The salamander can regenerate its limbs, its tail, its upper and lower jaws, the lens and the retina of its eye, and its intestine. …

Mammals, too, can renew damaged parts of their body. …

In many of these cases, regeneration begins when the mature cells at the site of a wound start to revert to an immature state. The clump of immature cells, known as a blastema, then regrows the missing part, perhaps by tapping into the embryogenesis program that first formed the animal.

Initiation of a blastema and the formation of the embryo are obviously separate biological programs, but "the processes must converge at some point," says Professor Jeremy Brockes [UCL Biochemistry & Molecular Biology], a leading regeneration researcher. …

The capacity for regeneration exists in such a wide variety of species that it is unlikely to have evolved independently in each, regeneration researchers believe.

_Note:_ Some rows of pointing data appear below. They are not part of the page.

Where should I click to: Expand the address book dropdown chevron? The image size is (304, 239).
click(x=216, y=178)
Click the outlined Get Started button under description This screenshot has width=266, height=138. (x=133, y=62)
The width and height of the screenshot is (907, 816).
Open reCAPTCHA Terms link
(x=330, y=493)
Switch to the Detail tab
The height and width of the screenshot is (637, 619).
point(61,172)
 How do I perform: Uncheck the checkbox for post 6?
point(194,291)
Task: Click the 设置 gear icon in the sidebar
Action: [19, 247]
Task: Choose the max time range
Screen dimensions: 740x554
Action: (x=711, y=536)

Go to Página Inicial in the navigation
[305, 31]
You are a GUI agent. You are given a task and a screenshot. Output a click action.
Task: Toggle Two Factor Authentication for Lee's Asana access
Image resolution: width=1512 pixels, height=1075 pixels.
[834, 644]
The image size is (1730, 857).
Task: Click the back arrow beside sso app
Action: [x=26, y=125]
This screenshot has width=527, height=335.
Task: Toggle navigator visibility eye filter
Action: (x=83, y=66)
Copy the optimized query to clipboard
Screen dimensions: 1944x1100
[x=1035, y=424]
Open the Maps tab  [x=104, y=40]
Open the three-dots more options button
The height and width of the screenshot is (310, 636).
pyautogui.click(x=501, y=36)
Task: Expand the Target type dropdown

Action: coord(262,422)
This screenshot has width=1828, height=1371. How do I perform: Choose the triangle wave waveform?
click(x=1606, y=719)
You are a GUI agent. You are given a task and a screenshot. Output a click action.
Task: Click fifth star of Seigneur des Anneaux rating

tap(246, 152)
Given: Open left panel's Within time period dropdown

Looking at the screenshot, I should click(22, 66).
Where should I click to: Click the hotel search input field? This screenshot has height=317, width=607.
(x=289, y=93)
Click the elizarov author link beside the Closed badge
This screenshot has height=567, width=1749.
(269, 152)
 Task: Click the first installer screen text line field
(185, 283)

Rather, they say, the machinery for regeneration must be a basic part of animal genetic equipment, but the genes have for some reason fallen into disuse in many species. …

The genetics of regenerating animals, like the salamander, are largely unknown. Hence the process of regeneration has received little attention from research biologists. But there is a group of vertebrates that can regenerate very successfully, said Professor Brockes. "It would be rather surprising if there weren't some interesting and important lessons one could learn from them." …

Many proponents of regeneration, while conceding they have a great deal more to learn, believe stem cell therapy too may not be as close to clinical use as its advocates sometimes suggest. Professor Brockes noted that the blastema's reliance on internal information contrasts with a principal assumption of stem cell therapy, that stem cells inserted into a damaged tissue will use local cues to behave appropriately and integrate into the surrounding tissue.

Stem cell therapists assume that injected cells can replace missing tissue with guidance from the invisible template supplied by chemical signals from nearby cells. That is the solution a human engineer might logically think of, Professor Brockes said, but evolution has chosen a different one.